Комендоры носовой видят, но стрелять не могут - мешает мостик. Кроме того, дистанция, пока не досягаемая для наших 75-мм.
Ослабляем швартовы и отталкиваемся футштоками, чтобы развернуть корабль лагом. Но в тот момент, когда мы ожидали первый залп противника, он положил на борт и на крутой циркуляции начал удаляться полным ходом, что видно по клубам дыма и белой полоске за кормой. Очевидно, рассмотрел в бинокль миноносцы.
Сперва ощущение облегчения: «пронесло»!
Потом ощущение неловкости или даже позора! Ушел безнаказанно!
Но он дурак. Знай наше положение, мог бы расстрелять нас в гавани, а он удрал.
Значит, миноносцы отогнали врага только своим «авторитетом», вернее - угрозой возможной атаки.
Дежурная рация на «Расторопном» ищет в эфире «Либкнехта», чтобы предупредить комфлота и направить его на пересечку.
Но из этого ничего не вышло {55}.
5 апреля (Петровск).
Сегодня утром интересный случай.
Когда- нибудь напишу рассказ, на старости лет, и назову его «Гофман выходит из подполья».
* * *
С палубы, в раструб переговорной трубы доносится:
– Тут до вас один гражданин в кепке… Говорит, с Балтики знает… Пустить?
– Пустить!
Медленно, грузно, солидно входит, вернее, втискивается в каюту атлет. Рабочий не рабочий, матрос не матрос. Не поймешь. Лапа - как тиски.
– Гофман.
– Голос нарочито приглушен.
– Садитесь, Гофман. В чем дело?
– А у вас стамеска или отвертка есть?
Ничего не понимаю, но когда протянул руку к звонку на вахту, она вдруг оказалась припечатанной к столу.
– Нет, товарищ командир, так у нас не пойдет!… Ну, может, ножик какой в каюте найдется?
Гофман снимает грубый, но добротный ботинок, ножом отслаивает часть каблука и протягивает мне маленький прозрачный конвертик, сделанный из рыбьего пузыря.
Внутри - сложенное вчетверо удостоверение, написанное на шелковой материи: «Дано сие… тов. Гофману…» Подпись - Киров. Числа и месяца не разобрал, год 1919.
Пока рассматривал, Гофман кулаком, а потом ударами об палубу восстановил каблук.
Мелькнула мысль: а может, провокатор?
Но уж очень большим спокойствием и какой-то внутренней силой светился его взгляд. Кроме того, ничего не расспрашивает, а о себе сказал только, что «два раза переправлял рыбницы с бензином».
– Ну, а от меня что вам надо?
– Проводите к Панкратову и сдайте с рук на руки. И все!
– Так чего вы сами к нему не пошли?
– Чудак человек! (Снисходительный тон.) Так кто же меня без пропуска в Особый отдел армии пустит?… А я что, в комендатуре ботинки снимать буду?… Таким манером через десять минут все машинистки раззванивать начнут… А потом ты, - он как-то естественно перешел на это «ты», - Панкратова знаешь?
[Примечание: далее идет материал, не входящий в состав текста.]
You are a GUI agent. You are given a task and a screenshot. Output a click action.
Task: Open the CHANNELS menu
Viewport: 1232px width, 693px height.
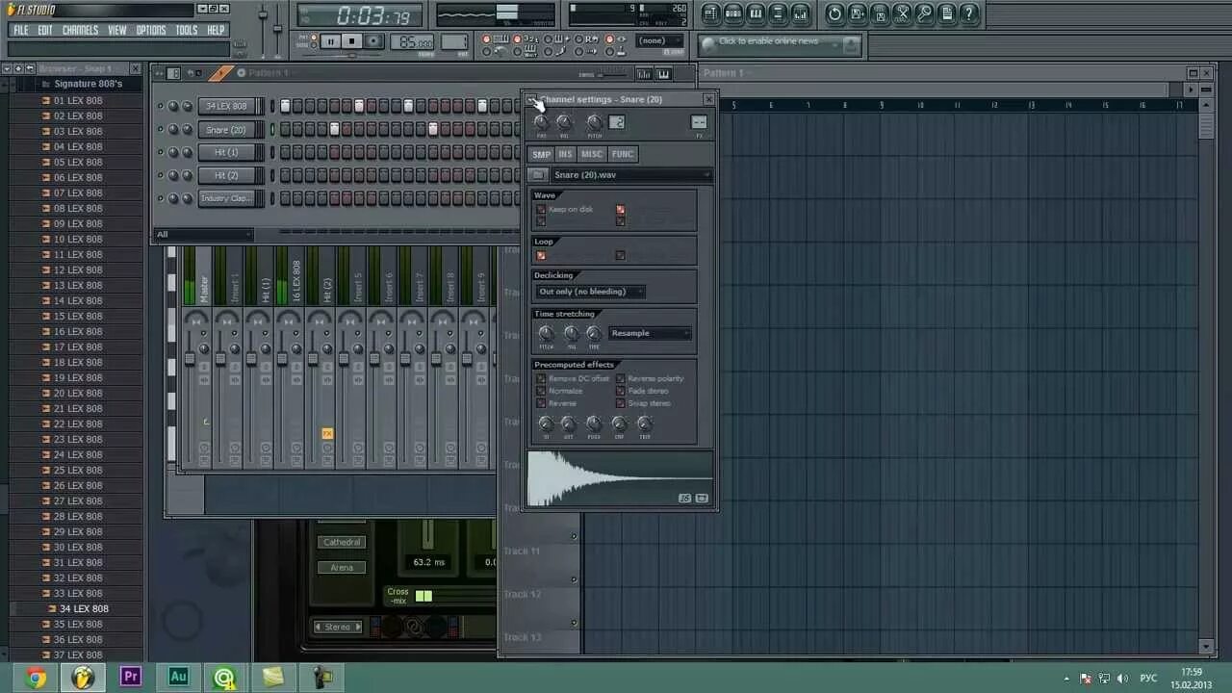80,30
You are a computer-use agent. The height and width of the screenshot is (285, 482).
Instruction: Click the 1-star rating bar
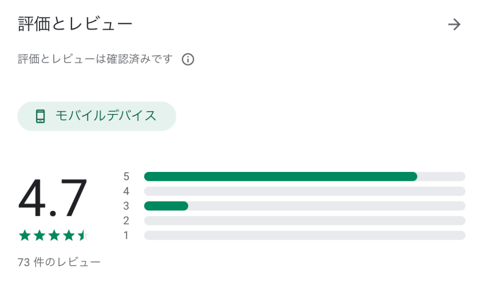tap(305, 236)
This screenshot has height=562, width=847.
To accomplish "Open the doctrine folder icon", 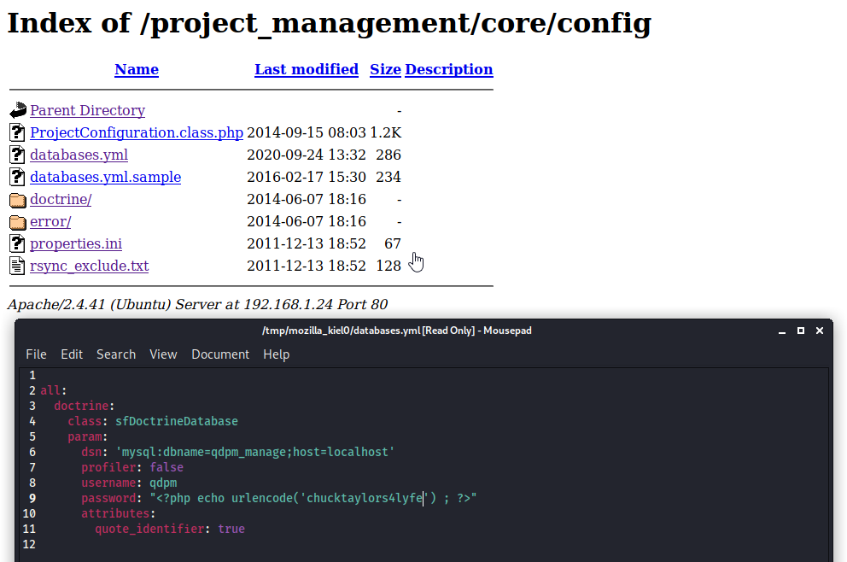I will point(17,199).
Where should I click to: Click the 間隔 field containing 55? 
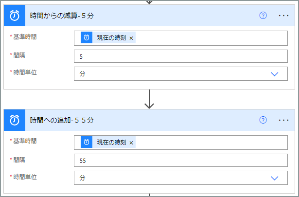click(181, 161)
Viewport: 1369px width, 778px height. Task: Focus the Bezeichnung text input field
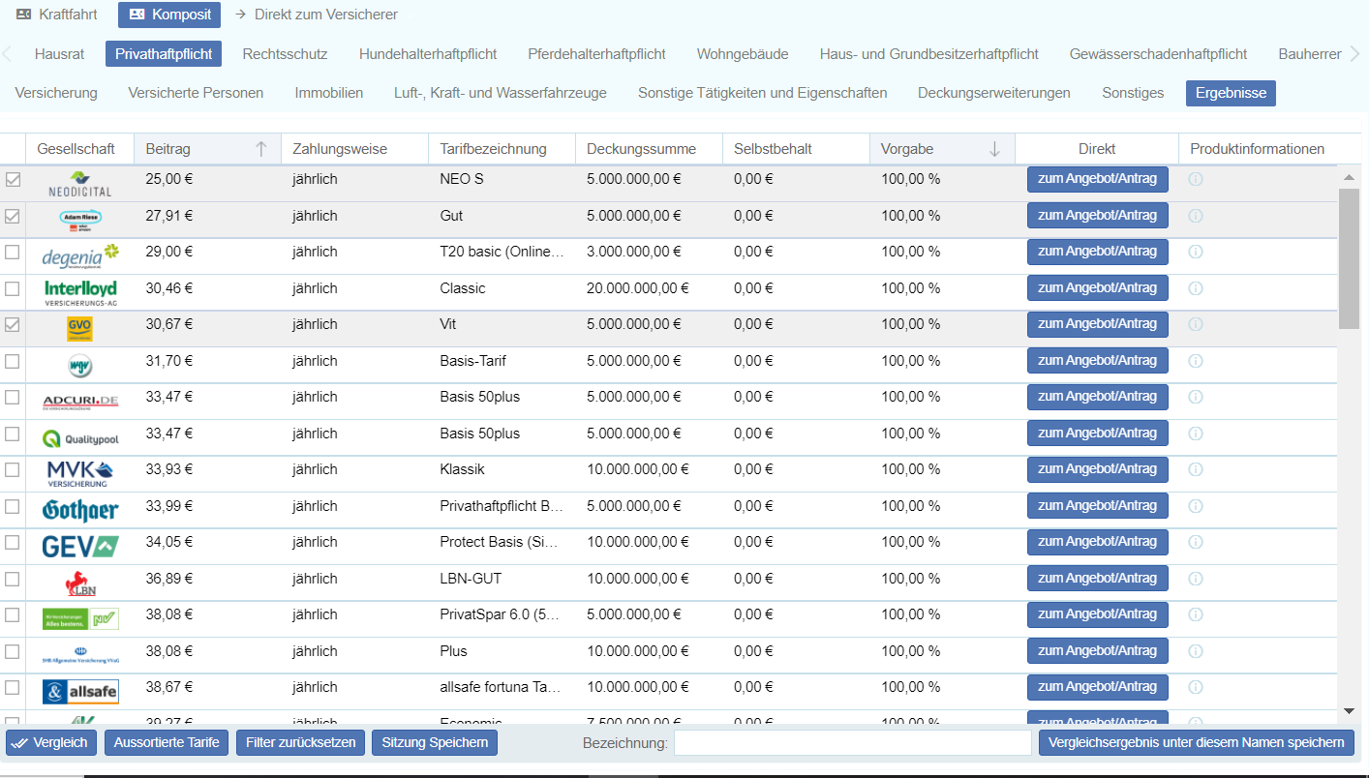[x=852, y=742]
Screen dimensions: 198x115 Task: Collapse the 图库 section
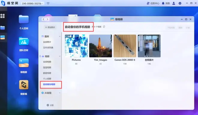click(60, 36)
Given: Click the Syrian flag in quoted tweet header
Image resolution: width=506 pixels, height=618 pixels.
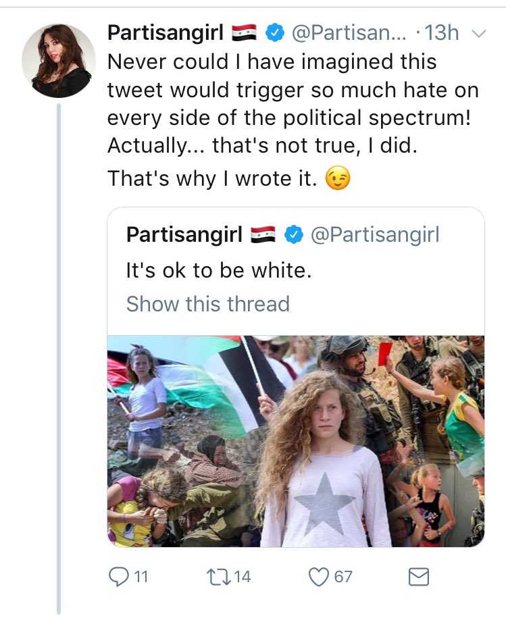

– Немного знаю, - ответил я, не сдержав кислой мины.
– Ну вот видишь! Я мог бы другой трюк придумать, да с ним может так получиться: сперва в подвал посадит, а потом разбираться начнет. А я такого задания не получал, чтоб у своих же в подвалах сидеть… Давай пошли! Я и так на тебя много времени потратил.
– Ну ладно, пошли. Только сперва - почему вы придумали трюк с «Деятельным» и какое время потратили, если мы всего пятнадцать минут знакомы?
– Дорогой! Да я второй день по порту и стенке хожу и приглядываюсь… Пожалуй, и о корабле и о командире больше тебя знаю.